What is the City doing to clear ice from my street and sidewalk? Since the December 22 ice storm, the City has salted all roads six times, with the latest application on January 15. On a daily basis, sidewalk conditions are being monitored and maintained with salt and sand or plowing, as required. This maintenance work will continue, however, the freeze and thaw weather cycles we continue to experience are hindering the long term effect of sand and salt.
Why are some streets clear, and others not? Primary and secondary roads will generally be clear of ice and snow first because higher road traffic increases the melting effect of salt. There are also some streets and sidewalks that were cut off from maintenance after the ice storm because of fallen trees and branches. Winter maintenance work continues to improve these areas.

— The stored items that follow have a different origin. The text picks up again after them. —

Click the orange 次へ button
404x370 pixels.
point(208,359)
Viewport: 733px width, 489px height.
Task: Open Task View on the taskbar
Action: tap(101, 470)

Who should I call about a road or sidewalk problem? Residents who wish to report a road or sidewalk problem should call our Customer Contact Centre at 905.477.5530 or send an email to email@example.com. Our Customer Contact Centre will forward your report to the right city staff for follow up.
Urban Tree Canopy Recovery Plan
Why was the entire tree removed when only a couple of branches were damaged? City contractors assisting in the ice storm cleanup are fully staffed with certified professional arborists. Due to the large number of damaged trees across the City we are relying on these qualified contractors to inspect the trees for damage caused by the storm, which may not be obvious to the untrained eye. Following the contractor’s inspection, they determine if a tree requires removal based on the parameters set by the City. In many cases, the number of branches requiring removal, large wounds in the trunk or other types of damage make a tree unsafe and its removal is the only option. Please be assured all contractors working on City trees have been instructed to ensure that safe, viable trees remain standing.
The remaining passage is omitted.